From the account of the 1783 peace celebration in Ipswich, list every food named as part of the collation spread on the green.

> _Supplied passage_
____________________
General George Washington’s order declaring an end to hostilities was read to the Continental Army eight years to the day after the Battle of Lexington, and included instructions that “an extra ration of liquor is to be issued to every man tomorrow to drink to Perpetual Peace, Independence and Happiness to the United States of America,” On April, 1783, celebrations were held throughout the new country to mark the end of the war. The celebration in Ipswich was recorded in “The Life, Journals and Correspondence of Rev. Manasseh Cutler, LL. D“:1
“April l, (1783), Tues. News of Peace between America and Great Britain.
“April 29, Tuesday. This day was appointed to celebrate the return of Peace. The whole town being desired to assemble at Mr. Frisbie’s2 Meeting House in Ipswich, at 10 o’clock, and a committee having waited on the several ministers, desiring their attendance, I set out from here at 8 o’clock, in company with Captain Dodge and thirty or forty of the parish, who waited on me for this purpose.
“At 10 o’clock the people assembled in the Meeting House, which was exceedingly crowded. The Proclamation from Congress being read, Mr. Cleaveland3 made a short prayer, an anthem was sung, and an elegant oration delivered by Mr. Frisbie, after which an anthem was sung, and the congregation dismissed. Thirteen cannon were fired.
“At 2 o’clock an elegant, plentiful collation of cold hams, bacon, tongues, fowls, veal, etc., was spread on two very long tables on the green, at which all the people partook. This collation was the free donation of the people, which every one through the town, who pleased, sent ready cooked. There was also given a great plenty of spirits and other liquors. When those who came first to the table had dined, thirteen toasts were given by the High Sheriff, and thirteen cannon were discharged for several of the first, and for the rest a smaller number.
____________________
> _Given data_
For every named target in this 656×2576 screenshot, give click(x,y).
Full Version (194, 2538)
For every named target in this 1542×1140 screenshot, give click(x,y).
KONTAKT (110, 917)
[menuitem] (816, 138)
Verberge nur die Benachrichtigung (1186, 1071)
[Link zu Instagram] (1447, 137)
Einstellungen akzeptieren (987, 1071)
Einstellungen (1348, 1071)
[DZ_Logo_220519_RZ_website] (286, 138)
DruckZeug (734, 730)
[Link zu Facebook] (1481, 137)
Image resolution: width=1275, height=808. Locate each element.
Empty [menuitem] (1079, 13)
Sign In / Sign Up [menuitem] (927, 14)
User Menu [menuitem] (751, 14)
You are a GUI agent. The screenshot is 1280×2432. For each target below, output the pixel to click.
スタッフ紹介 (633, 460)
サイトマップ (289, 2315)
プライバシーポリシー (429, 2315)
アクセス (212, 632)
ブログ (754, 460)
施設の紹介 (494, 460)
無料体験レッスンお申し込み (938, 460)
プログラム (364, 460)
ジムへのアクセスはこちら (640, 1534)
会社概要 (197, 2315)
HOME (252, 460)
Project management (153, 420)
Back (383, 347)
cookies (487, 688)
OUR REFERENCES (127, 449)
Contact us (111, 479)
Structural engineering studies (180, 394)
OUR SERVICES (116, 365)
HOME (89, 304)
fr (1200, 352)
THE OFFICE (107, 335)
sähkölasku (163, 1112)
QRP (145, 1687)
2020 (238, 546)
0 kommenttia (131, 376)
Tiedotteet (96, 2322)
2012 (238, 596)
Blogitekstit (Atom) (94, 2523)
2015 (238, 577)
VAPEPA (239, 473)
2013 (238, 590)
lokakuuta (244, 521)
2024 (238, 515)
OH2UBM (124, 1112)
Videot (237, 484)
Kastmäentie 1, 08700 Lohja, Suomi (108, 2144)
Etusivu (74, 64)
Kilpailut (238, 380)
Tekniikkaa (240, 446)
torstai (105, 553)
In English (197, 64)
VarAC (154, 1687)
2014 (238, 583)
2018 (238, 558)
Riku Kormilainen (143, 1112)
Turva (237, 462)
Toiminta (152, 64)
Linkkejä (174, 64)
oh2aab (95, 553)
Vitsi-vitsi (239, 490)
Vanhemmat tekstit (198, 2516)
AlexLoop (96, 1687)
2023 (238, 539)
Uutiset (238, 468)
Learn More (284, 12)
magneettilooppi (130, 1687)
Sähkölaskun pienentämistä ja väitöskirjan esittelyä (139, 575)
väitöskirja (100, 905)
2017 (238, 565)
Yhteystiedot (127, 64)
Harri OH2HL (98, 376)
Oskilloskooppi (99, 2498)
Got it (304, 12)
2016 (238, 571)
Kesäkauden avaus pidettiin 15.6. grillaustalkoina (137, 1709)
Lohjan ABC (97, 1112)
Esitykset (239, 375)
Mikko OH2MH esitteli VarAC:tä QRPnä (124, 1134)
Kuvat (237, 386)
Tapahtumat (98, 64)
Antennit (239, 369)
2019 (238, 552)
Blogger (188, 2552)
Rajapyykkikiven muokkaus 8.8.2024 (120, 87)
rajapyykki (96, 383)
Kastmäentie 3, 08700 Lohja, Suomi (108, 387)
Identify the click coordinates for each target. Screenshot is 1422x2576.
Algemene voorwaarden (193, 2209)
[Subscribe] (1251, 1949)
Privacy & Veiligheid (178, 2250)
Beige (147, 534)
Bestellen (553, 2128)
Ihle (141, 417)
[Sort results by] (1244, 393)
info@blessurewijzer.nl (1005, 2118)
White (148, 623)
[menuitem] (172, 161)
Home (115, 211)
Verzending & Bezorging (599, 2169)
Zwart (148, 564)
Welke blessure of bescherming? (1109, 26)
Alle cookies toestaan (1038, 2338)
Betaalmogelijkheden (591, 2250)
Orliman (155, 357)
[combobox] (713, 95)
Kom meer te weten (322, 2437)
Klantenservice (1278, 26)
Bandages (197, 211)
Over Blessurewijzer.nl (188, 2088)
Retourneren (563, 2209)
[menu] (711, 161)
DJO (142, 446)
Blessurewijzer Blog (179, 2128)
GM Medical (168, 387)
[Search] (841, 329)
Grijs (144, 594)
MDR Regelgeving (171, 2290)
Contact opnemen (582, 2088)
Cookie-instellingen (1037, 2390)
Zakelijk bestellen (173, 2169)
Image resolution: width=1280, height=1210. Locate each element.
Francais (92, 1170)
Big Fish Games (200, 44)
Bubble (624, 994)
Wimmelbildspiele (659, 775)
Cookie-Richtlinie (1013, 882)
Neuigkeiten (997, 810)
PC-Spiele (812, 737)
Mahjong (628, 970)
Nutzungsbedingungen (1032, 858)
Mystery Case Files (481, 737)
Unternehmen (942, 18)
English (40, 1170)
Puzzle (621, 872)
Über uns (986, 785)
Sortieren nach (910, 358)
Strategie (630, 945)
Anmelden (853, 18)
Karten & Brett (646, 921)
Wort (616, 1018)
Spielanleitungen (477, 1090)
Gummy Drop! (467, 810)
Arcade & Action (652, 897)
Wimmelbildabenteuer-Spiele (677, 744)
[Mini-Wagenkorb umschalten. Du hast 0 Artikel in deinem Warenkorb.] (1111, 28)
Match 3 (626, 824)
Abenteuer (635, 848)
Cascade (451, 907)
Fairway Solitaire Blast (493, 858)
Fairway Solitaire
____________________
> _Answer for this exercise_
cold hams, bacon, tongues, fowls, veal